» Set problem: Copy the lines from the one containing "The image size is (1167, 1036)." through the end of the records, keeping the requests, and increase every coordinate in the answers by 136. Omit the pictures.

» Interface element records:

□ □ □

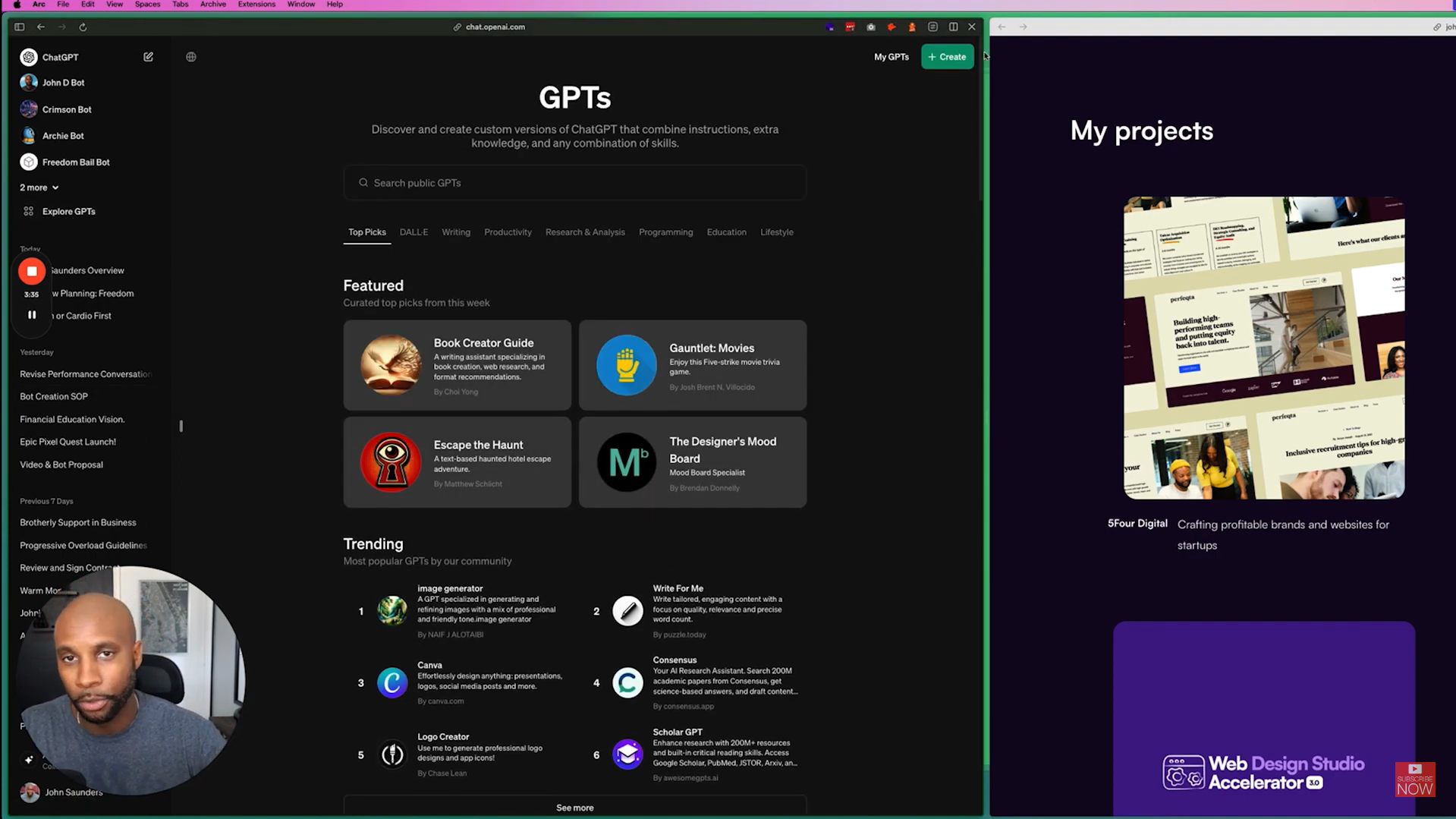Click the globe icon beside the sidebar
This screenshot has height=819, width=1456.
[191, 57]
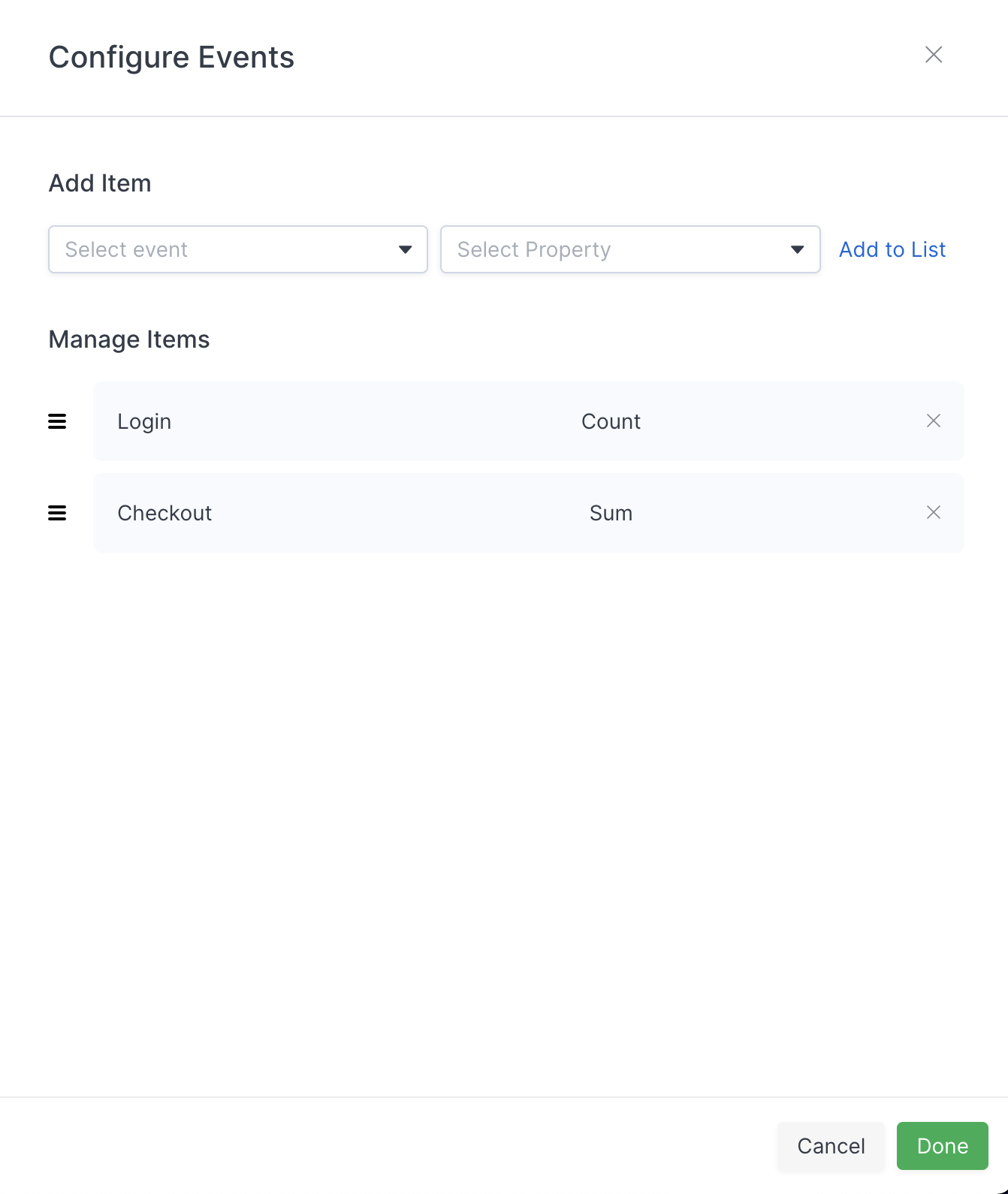Select the Checkout item row
The image size is (1008, 1194).
[529, 513]
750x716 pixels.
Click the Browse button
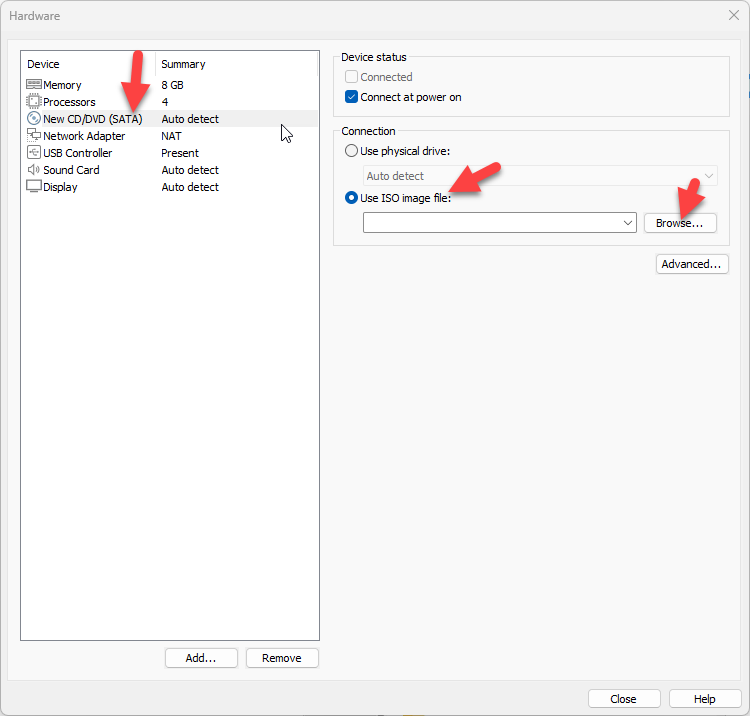click(679, 223)
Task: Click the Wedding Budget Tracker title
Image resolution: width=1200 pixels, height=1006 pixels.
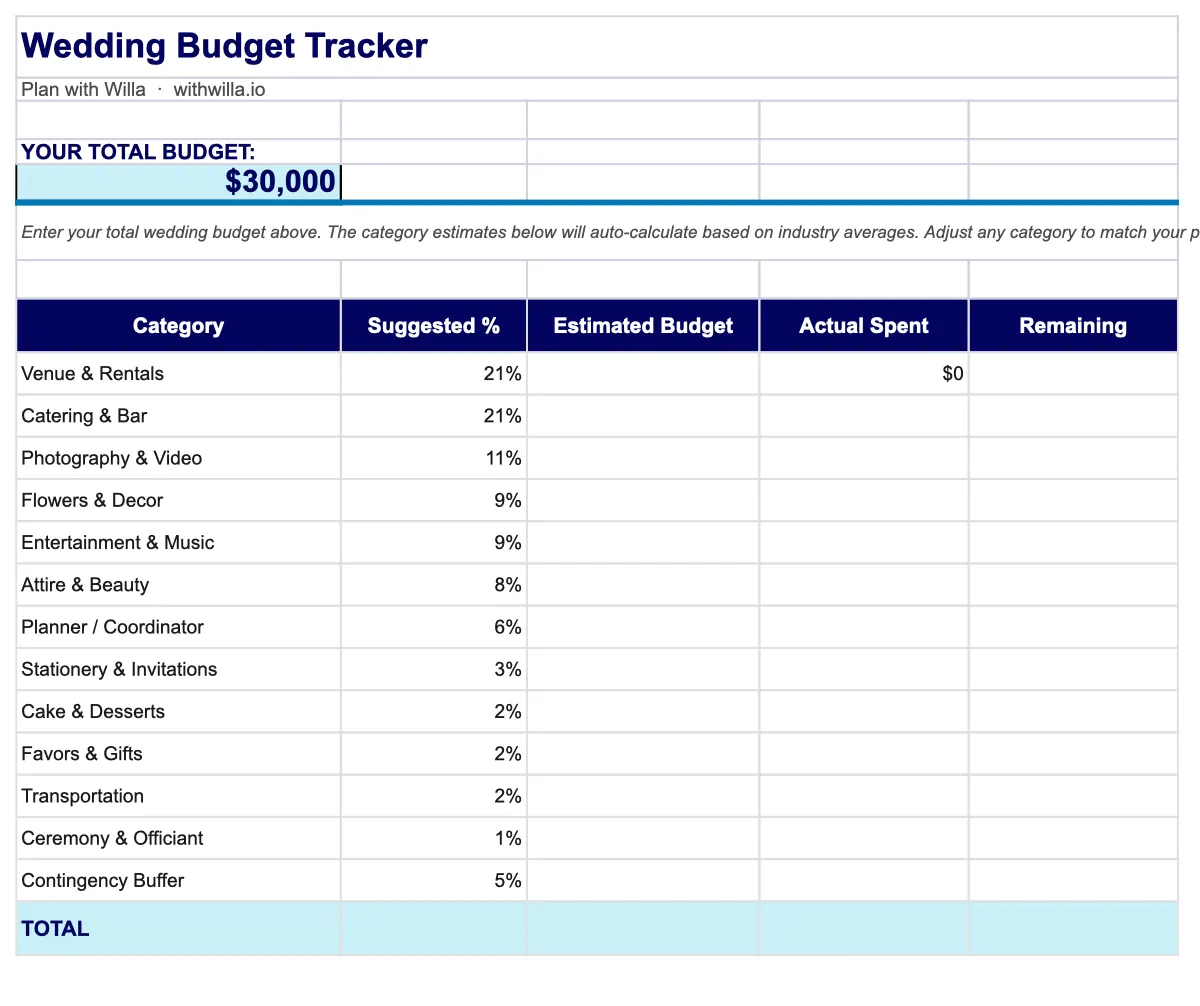Action: point(224,46)
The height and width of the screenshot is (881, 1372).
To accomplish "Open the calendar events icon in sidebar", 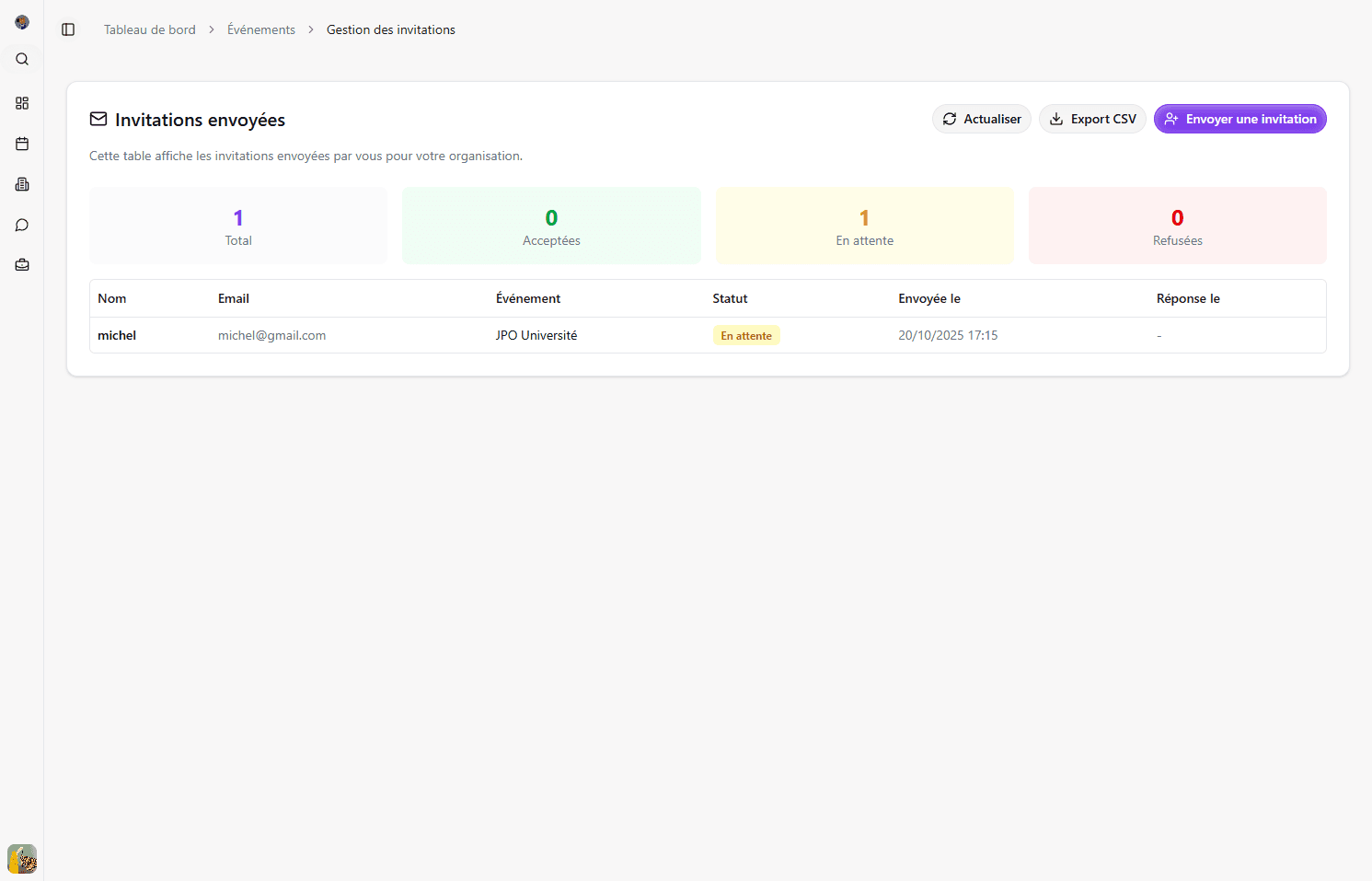I will pyautogui.click(x=22, y=144).
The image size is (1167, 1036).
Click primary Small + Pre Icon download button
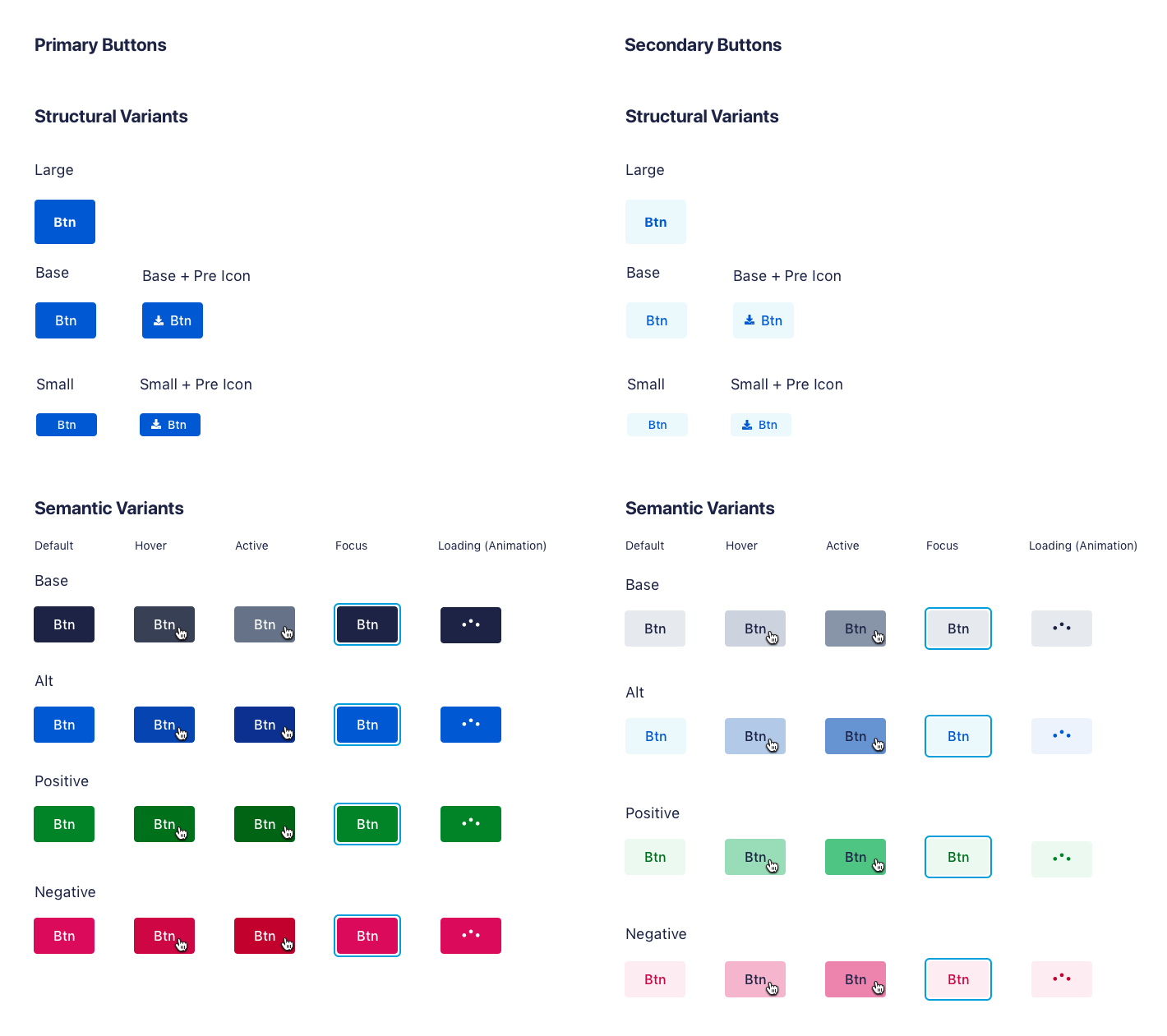[x=170, y=425]
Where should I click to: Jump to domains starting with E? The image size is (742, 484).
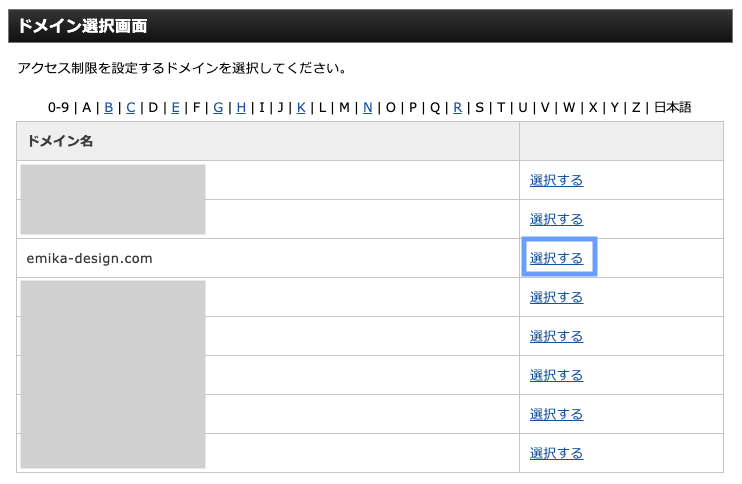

□ □ □

» Expected answer:
The image size is (1167, 1036).
Click primary Small + Pre Icon download button
[x=306, y=561]
Where should I click to: Jump to domains starting with E? The image size is (742, 484).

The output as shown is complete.